The authorities pumped more than 180 billion dollars into the company during the financial crisis as it crumbled under the weight of bad bets on mortgage-backed securities and other toxic assets. The financial crisis, which climaxed in September 2008 and stemmed from a home mortgage meltdown, plunged the US economy into a brutal recession.
Benmosche said Friday that talks had begun in recent weeks with the Federal Reserve Bank of New York, the Treasury Department and trustees on a proposed strategy to repay the bank and “allow the government to exit its owner relationship with AIG.” As of end June, AIG claimed it had outstanding net borrowings under the Federal Reserve credit facility of 20.5 billion dollars as well as interest and fees of 6.0 billion dollars.
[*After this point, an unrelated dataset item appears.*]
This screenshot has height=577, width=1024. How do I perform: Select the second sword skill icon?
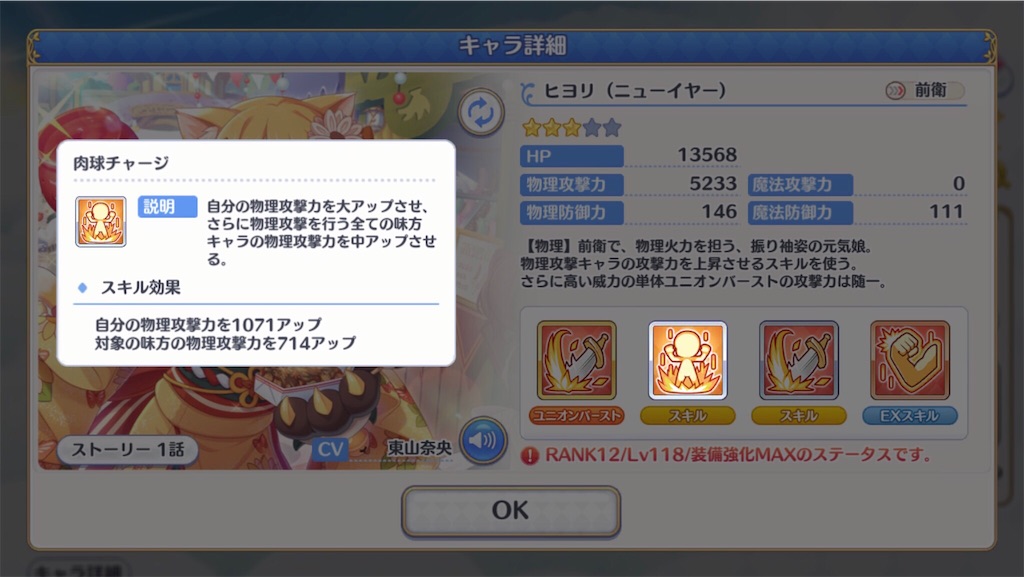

Benmosche said Alico’s sale to be firmed up by the fourth quarter and plans to take AIG’s Asian insurance unit AIA public were expected to “substantially reduce” its debt to the authorities and “take significant steps toward a sustainable capital structure.” “Our focus is on continuing to strengthen our core operations by maintaining or improving their financial strength, improving efficiency and transparency, and better balancing risk and return.”
He said AIA’s business fundamentals, market leadership, financial position, and profitability “remain strong.”AIA plans to list more than half its equity in Hong Kong by October or November with the goal of raising as much as 23 billion dollars, reports have said. British insurer Prudential’s 35.5-billion-dollar (27.5-billion-euro) takeover bid for AIA collapsed in June.